Mi amiga Marcela de España me envió un ensayo sobre lo próxima que es la distancia entre
nanas y patronas. Me recordó la discusión que habíamos tenido en un bar con un grupo de compañeras sobre el comportamiento de las jefas de casa.
El choclón era bastante heterogéneo: había una representante de la descendencia criolla más adinerada; una psicóloga, hija de empleada doméstica, primera profesional de su familia; una doctora pachamámica; una viuda de pololo joven muerto en accidente de auto, independizada a la fuerza; una azafata emprendedora; una artista de abuelos pudientes y padres arruinados; otras figuras de la clase media chilena y yo, claro.
Los discursos eran similares. Detallaban ejemplos de buen trato con las mujeres que trabajaban en sus casas “
yo siempre las saludo de beso”, “
el otro día me enojé con mi suegra porque me habló en inglés delante de ella”, “
mi mamá le ayudó a mi nana a comprarse un auto”, “
mi abuela se trajo al marido a trabajar a la casa de chofer”.
Pareciera que supieran que no queda más que hacer.

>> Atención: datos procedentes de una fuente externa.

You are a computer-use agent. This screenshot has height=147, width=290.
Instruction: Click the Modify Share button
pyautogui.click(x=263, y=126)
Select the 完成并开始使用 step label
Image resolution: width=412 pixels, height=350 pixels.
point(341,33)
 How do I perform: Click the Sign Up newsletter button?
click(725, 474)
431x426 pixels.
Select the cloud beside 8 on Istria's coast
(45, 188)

Si salvo a uno, creo una excepción en medio de este mundo sin remedio. Pienso que así como están las cosas, solo puedo ingresar algunos polizones al arca de Noé. El diluvio vendrá de todas maneras.
Las miraba y pensaba en lo endeudadas que estaban todas esas mujeres con sus patronas. Con tanta
cercanía debe ser difícil decir que no a las horas extras, las tareas no incluidas en el contrato, las contenciones emocionales solicitadas de manera gratuita, el techo gratis a cambio de falta de privacidad e inmiscusión en las juntas, horarios y demases de la mujer allegada, en fin.

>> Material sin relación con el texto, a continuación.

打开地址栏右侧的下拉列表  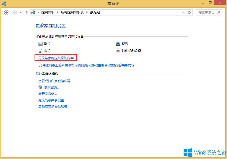[x=183, y=12]
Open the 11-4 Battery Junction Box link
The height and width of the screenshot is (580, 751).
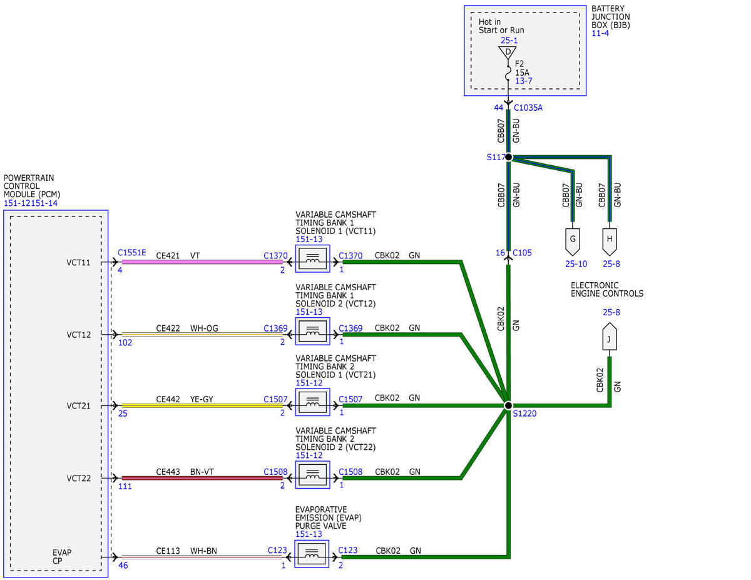(x=600, y=33)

Me acordé de una película que vi hace años. Creo que la patrona de la casa ubicada en la más agradable campiña francesa era la Jacqueline Bisset. Ella y su adorable familia nunca se dieron cuenta que la mujer que trabajaba para ellos era analfabeta. Ofuscada por la vergüenza, soportó que la enviaran al oftalmólogo y la invitaran a estudiar.Terminó escopeteando a toda la familia, hija embarazada incluida.
Es una cosa extraña esto del cuerpo sujetado. Se contiene, se resiente, tratando de acomodarse sin éxito. Sonríe. Atiende. Agradece. En ocasiones intenta ser sensato y busca alternativas. Hasta que se ve sin salida. Siente que su cuerpo allegado es igual al de mil prisioneros que han estado así miles de años, por toda una eternidad, sin escape, ni esperanza.

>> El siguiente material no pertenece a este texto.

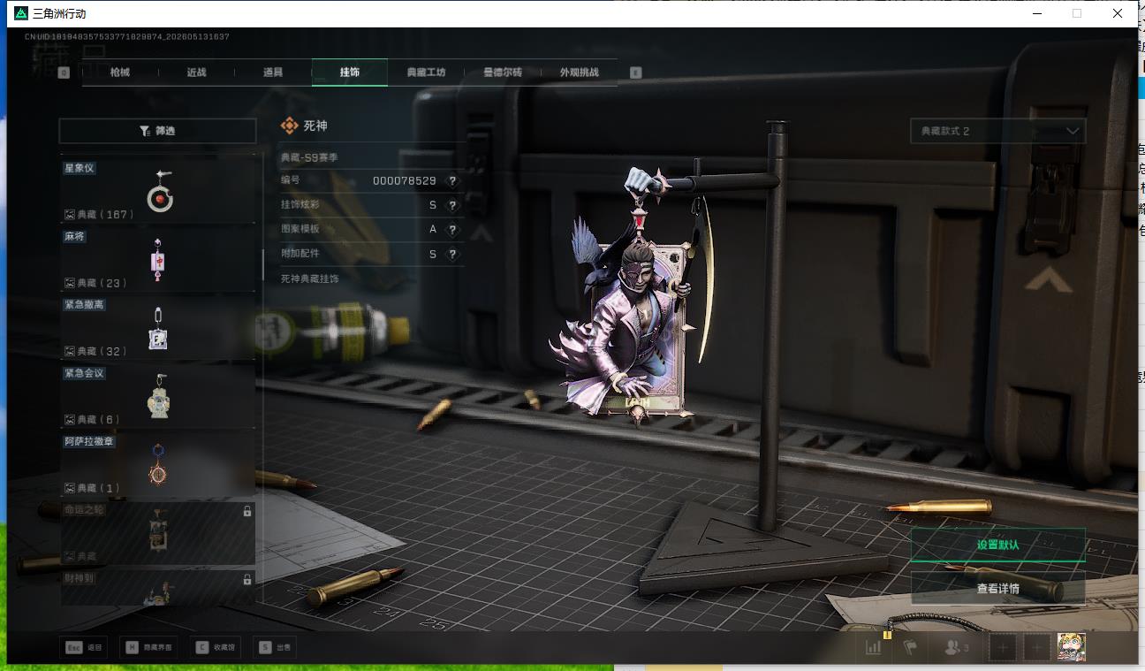Click the help icon beside 编号 number
Screen dimensions: 1145x671
tap(452, 180)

La dominante también lo reciente, sin conciencia seguro. Ubicada desde siempre, quizá, en una relación asimétrica, no le queda más alternativa que cumplir culposa, los designios de la estructura. El oráculo le dicta en reuniones sociales, conversaciones con amigas, almuerzos familiares, reuniones de apoderados, la compostura que debe adoptar.
Probablemente la simetría que comparten, el género, las hermana a ratos, en lo secreto quizá. Pero en la exposición de lo público, vuelve a instalarse la división, ubicando a cada cual en su lugar, haciéndoles recordar que el momento mágico de la complicidad es, en el mejor de los casos, nada más que un respiro, ahora suspiro, momentáneo, finito, perpetuable por instantes y recuerdos. Como la felicidad. Como todo lo sujeto. Como todo lo humano que conocemos.